Dennett argues that self, qualia, and consciousness are all delusions. I consider this to be a leap far beyond the data he cites. But his data -- achieves his lesser goal he wants to of subverting the undeniability of experience. If you have not encountered this family of thinkers, the delusionists, I strongly recommend reading at least a few of their works. The best single work I have found is Susan Blackmores's A Very Short Introduction to Consciousness. I review that here: https://www.amazon.com/gp/c.... Dennett himself is much more obscure and indirect than Blackmore, but if you want to read the obscure master rather than the clear acolyte, check out Consciousness Explained. Two other works I have encountered in the same family are David Eagleman's Incognito, and Wegner's Illusion of Conscious Will.

The suspicions that the delusionist data throws on direct realism, leaves really only selfhood as a plausible certainty. And Descartes found he was unable to construct anything useful from that alone.

And as for logic -- the presumption of JTB is that T is T in classical logic, and this is somehow primary, and real in the world. But the exploration of logic, from Kant through Today, and the multitudes of non-classical logics, showed that one can basically make any set of postulates one wants, so what is "true" in that abstraction is irrelevant to our world. There IS no singular logic. What logic one should use to get the most useful results in this world -- is an empirical question. And empirical questions only give pragmatic approximations to a "true" answer.

Meanwhile, all justifications run afoul of Munchausen's Trilemma. Nothing can be justified, other than pragmatically, with logically invalid justifications. Combine this with no logical truth, and we have no JTBs.

● **SUPPLIED DATA**
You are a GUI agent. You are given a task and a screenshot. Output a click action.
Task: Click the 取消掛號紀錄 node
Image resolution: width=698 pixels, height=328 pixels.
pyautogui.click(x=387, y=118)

● **BRIEF A**
In the commentary on Dennett, which two other works does the writer list as belonging to the same family of thinkers?
● **BRIEF B**
Translate this sentence from the commentary on Dennett into Spanish: "Nothing can be justified, other than pragmatically, with logically invalid justifications."

● **ANSWER A**
David Eagleman's Incognito and Wegner's Illusion of Conscious Will.

● **ANSWER B**
Nada puede justificarse, salvo de manera pragmática, con justificaciones lógicamente inválidas.